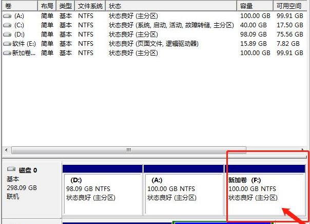Screen dimensions: 310x224
Task: Sort by the 可用空间 column header
Action: coord(290,6)
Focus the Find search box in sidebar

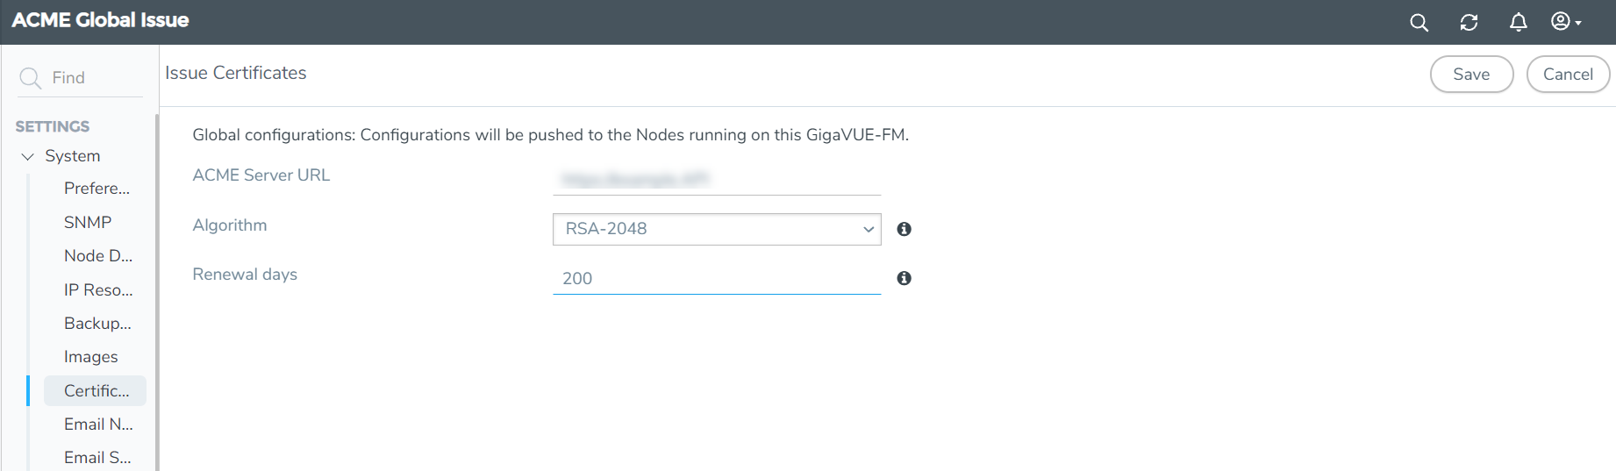coord(92,78)
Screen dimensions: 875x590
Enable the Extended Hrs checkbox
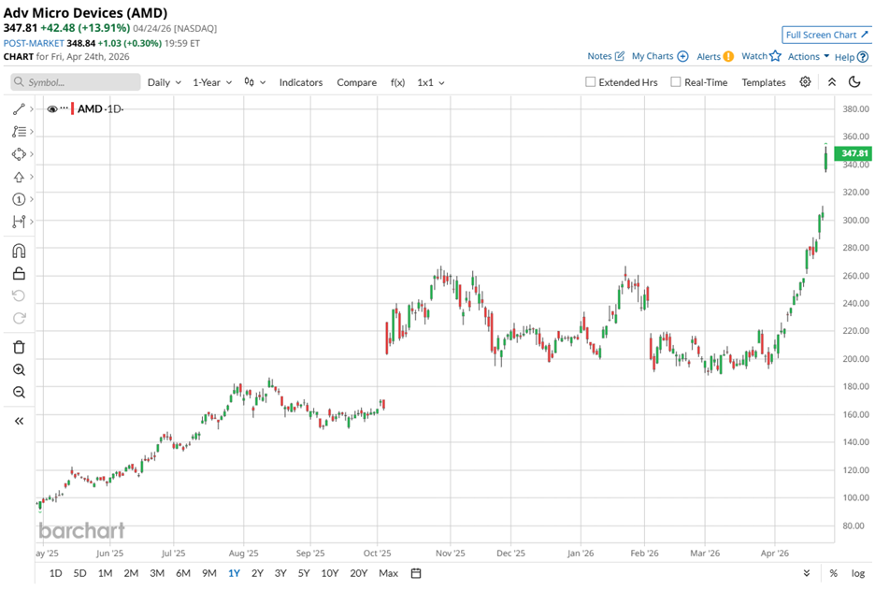(591, 82)
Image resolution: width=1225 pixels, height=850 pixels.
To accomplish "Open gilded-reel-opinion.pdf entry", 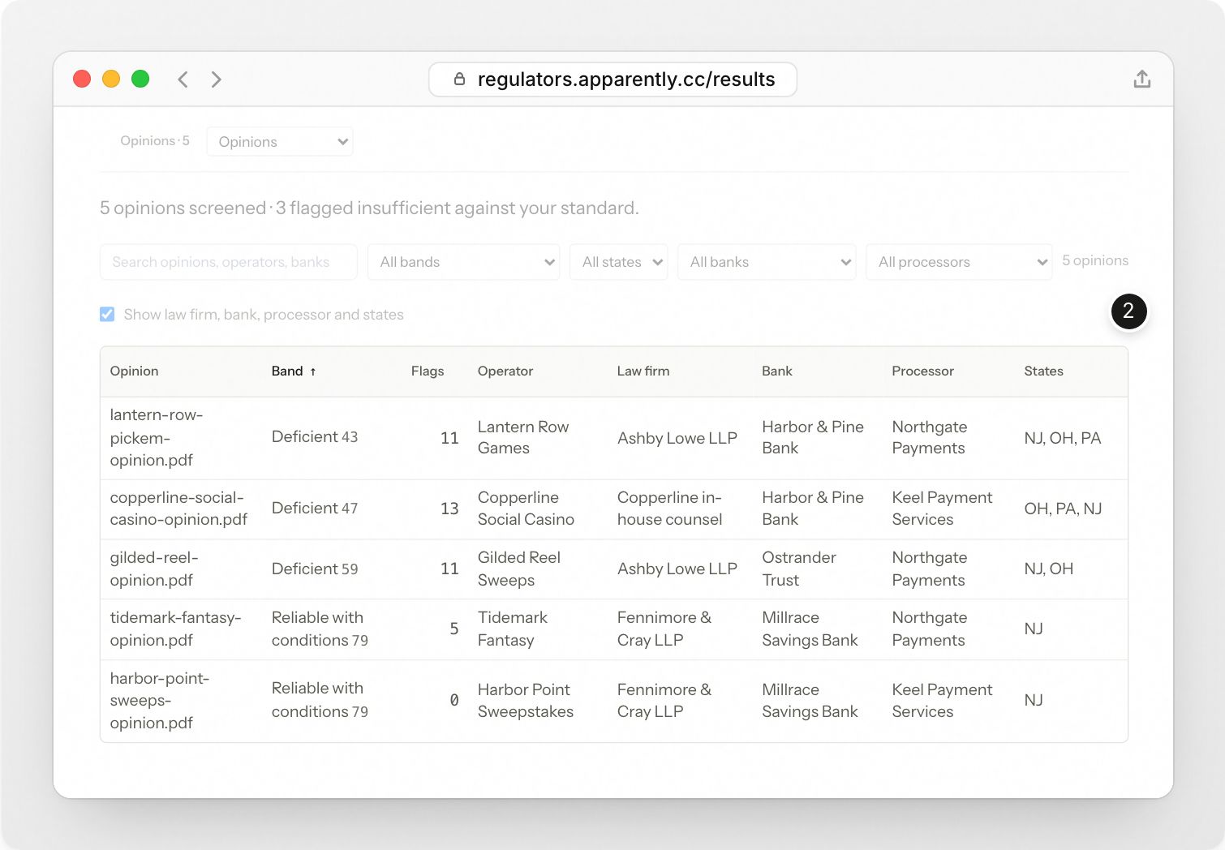I will pyautogui.click(x=613, y=569).
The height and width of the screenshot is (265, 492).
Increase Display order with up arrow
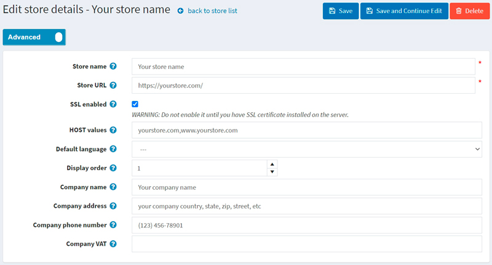coord(272,164)
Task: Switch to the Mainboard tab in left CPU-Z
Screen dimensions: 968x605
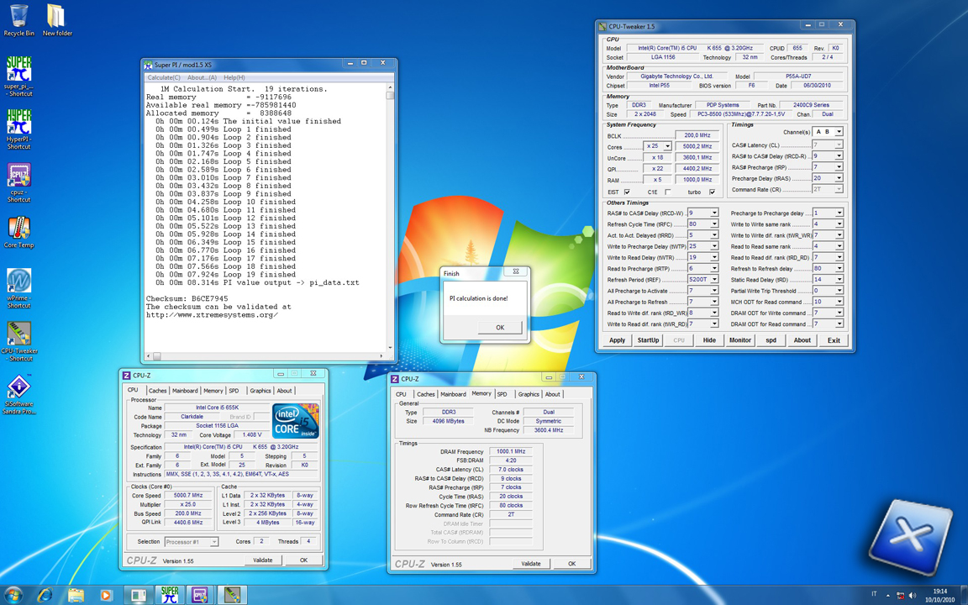Action: [185, 391]
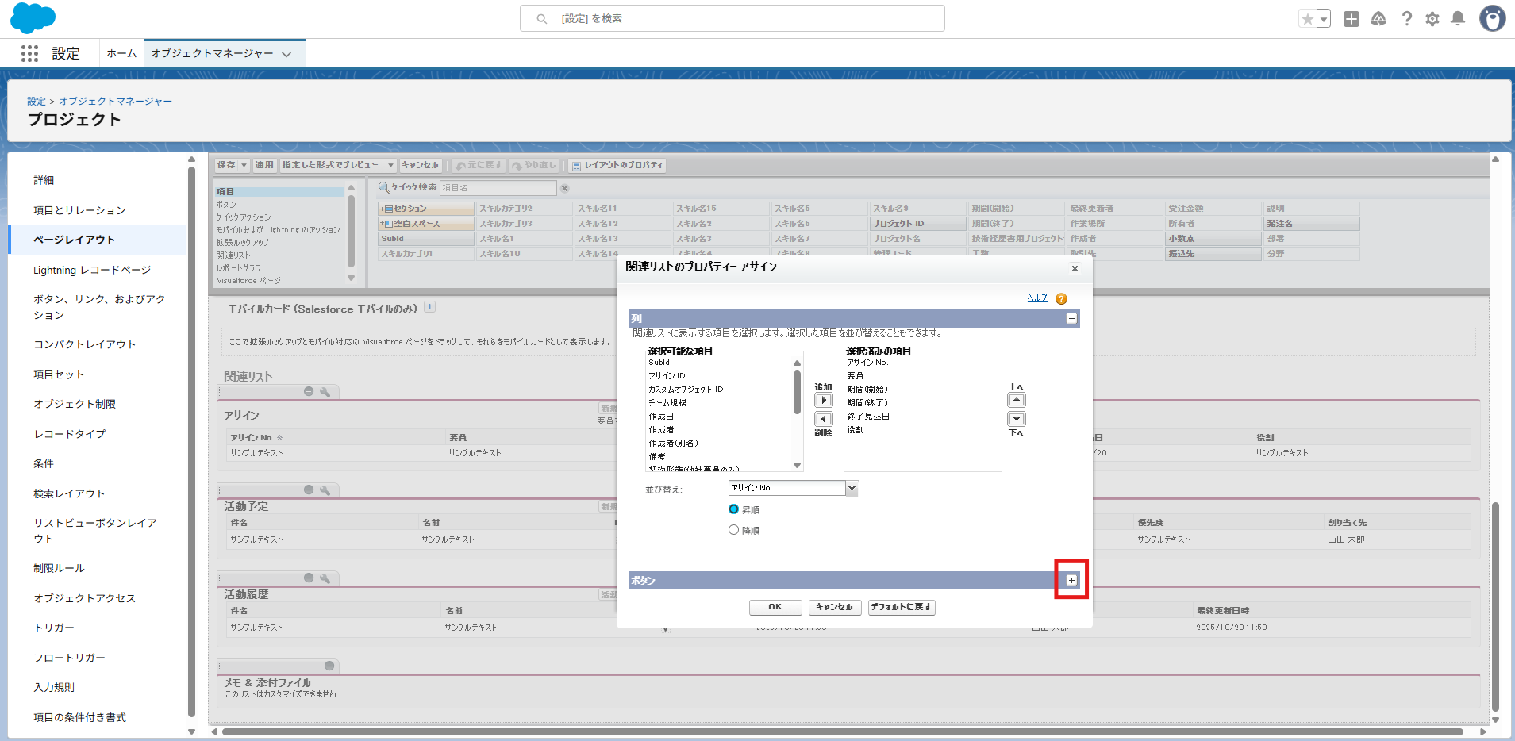
Task: Click the Setup search input field
Action: [x=732, y=18]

WHAT YOU WILL DO:
Only lines containing the string "height" belong in the answer; find them in the data above and copy them.

YOUR RESPONSE:
Image resolution: width=1225 pixels, height=850 pixels.
The height and width of the screenshot is (265, 492).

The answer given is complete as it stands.